Galway gets down to business as Elliott plates up a victory
Lord Scoundrel secured a win for Gigginstown - while the style was mighty
Published 28/07/2016 | 02:30
While the fun and frolics of the first two days at the Galway Races continued into yesterday, it was serious business for attendees as they prepared for the biggest prize of the festival.
All eyes were on the Galway Plate from the get-go, as curious punters clutched race cards and encircled the parade ring.
The jockeys weren't the only ones with a need for speed, as eager fans darted between the bookies, the bar and the stands.
Gigginstown House took no chances, with eight horses from the stud running in the all-important test. One of their runners, Road to Riches, won the prestigious Galway event in 2014 with jockey Shane Shortall and trainer Noel Meade.
But it was another of their steeds, Lord Scoundrel, who raced ahead to victory with Kilkenny jockey Donagh Meyler at the reins.
Watching from the ring was the jockey's family, roaring the loudest as Donagh (20) hurtled towards a glorious finish. His mother Anne Marie struggled to maintain her composure as the Meyler family celebrated all around.
"I'm just on a high," she said. "We're thrilled for Donagh, he worked very, very hard. Ever since he was a little fella, that's all he ever wanted - to be a jockey. His hard work paid off."
Meanwhile, Donagh's sister Lydia explained how his passion for horseracing took root in the stables of a well-known local trainer: "He used to cycle to Eoin Doyle's, which is about three or four miles away," she said.
"He just loved Eoin's - you couldn't get him out of Eoin's."
Donagh joined President Michael D Higgins on the podium to accept the coveted Galway Plate, alongside trainer Gordon Elliott and Eddie O'Leary of Gigginstown House Stud.
President Higgins spent most of his time at the event mixing with punters inside the parade ring.
It was the first victory in the Galway Plate race, worth €220,000, for Mr Elliott.
"He's been a great horse," said the Meath-based trainer. "We've been placed in the hurdle a good few times, but to win this is nice."
But Mr Elliott added that he hadn't any specific projects for Lord Scoundrel yet, saying all focus for the horse had been on winning in Galway yesterday.
"We won't worry about that tonight," he said. "There are no plans. Today was the plan."
While Lord Scoundrel made his mark on the course, there was some mischief in the parade ring earlier in the day.

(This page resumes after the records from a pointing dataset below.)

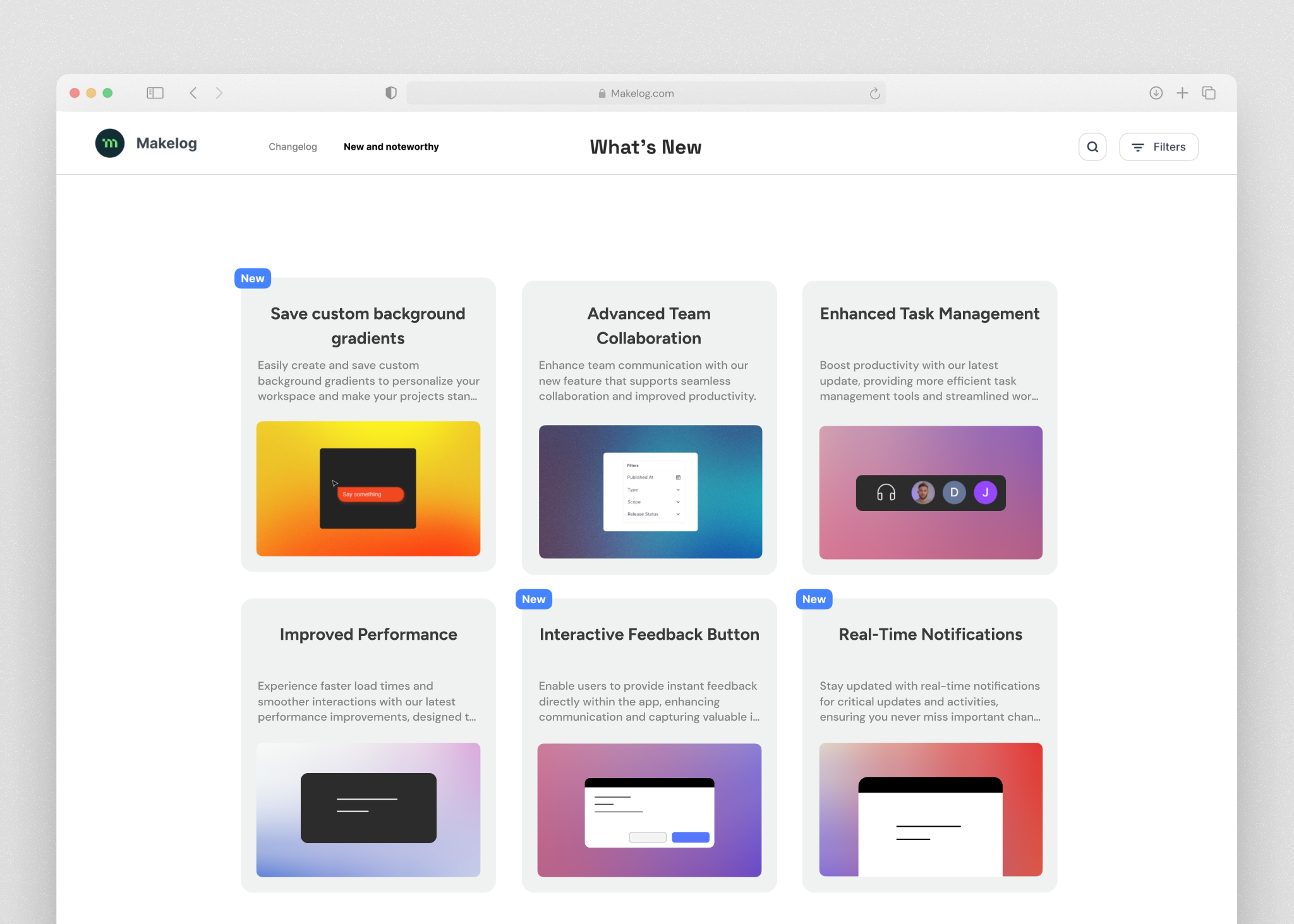Click the filter funnel icon inside Filters button
The image size is (1294, 924).
click(1138, 147)
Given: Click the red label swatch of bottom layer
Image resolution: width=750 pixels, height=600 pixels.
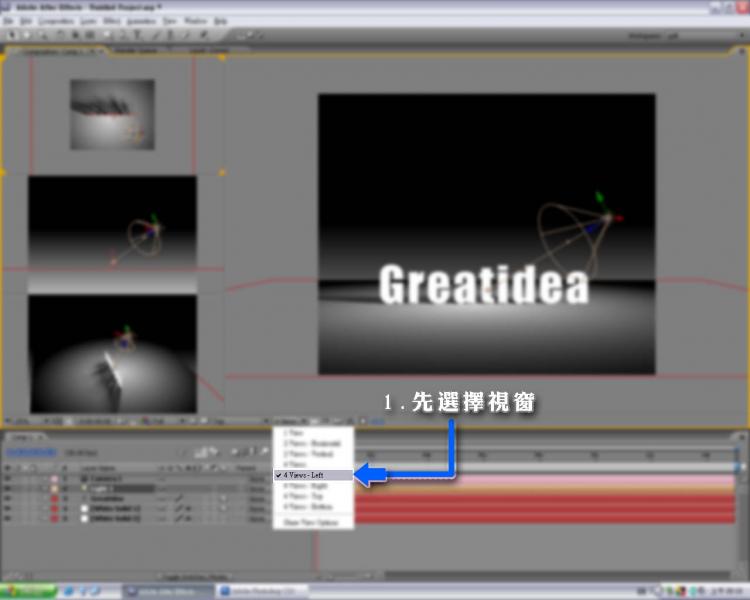Looking at the screenshot, I should (x=55, y=518).
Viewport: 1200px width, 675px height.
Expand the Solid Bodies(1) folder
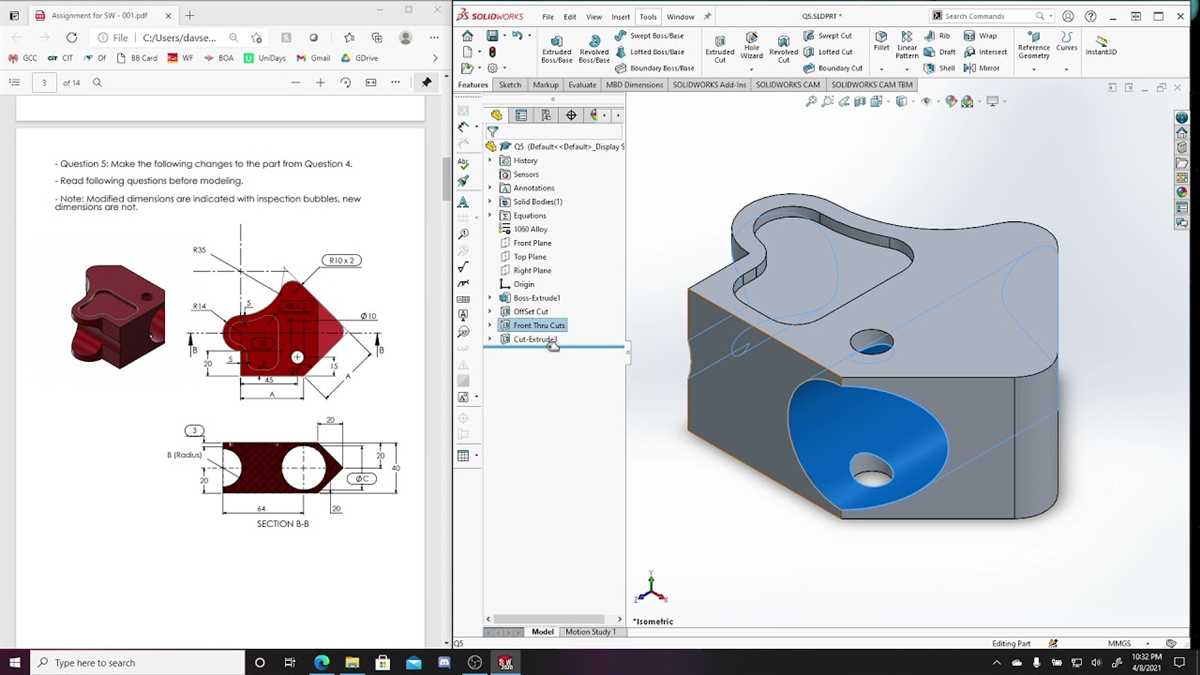tap(490, 202)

Nina Carberry suffered a strong kick from her horse, Sweet Company, minutes after winning the Tote Maiden, with a prize of €15,000.
It was a dramatic end to what proved to be one of the most gripping races of the day, with a photo finish between Sweet Company and A Shin Kildare.
Meanwhile, the sun shone on the bookies' fortunes after punters won big the previous day.
Hayley O'Connor of Ladbrokes said: "It could well go down as Wonderful Wednesday for us bookmakers.
"The course was awash with the confetti of torn-up dockets and we'll be walking tall on our arrival for Ladies' Day."
However, she stressed that the festival was far from over, adding: "The punters still have time to burst our bubble, so we won't be making our way to the champers tent just yet."
While the style squad prepares for Ladies' Day this morning, there was no shortage of fashionable frocks on show yesterday.
Suzanne McGarry from Sligo won the Best Dressed competition in 2011, but wouldn't be drawn on whether she'd be an entrant this time around.
"I don't know if I'll be in the running yet," she said coyly.
However, Suzanne was already impressing passers-by with a striking floral-inspired hat, and a dress she picked up at Karen Millen in Kildare Village.
"It was a bargain," she told the Irish Independent.
"The hat was a present from my husband, I've had it for years.
"It's not too bad. It's a bit of recycling."
Also spotted at the races was former Newstalk presenter Ivan Yates.
Former Fianna Fáil minister Ray McSharry and ex-Mayo manager John Maughan were also spotted around the parade ring and in the stands.
Attendance at the Galway Races over the past few days has been down on 2015 figures, with Tuesday attracting 15,030 attendees - down by over 3,000 the previous year.
The attendance yesterday was 18,048, as opposed to 18,932 in 2015.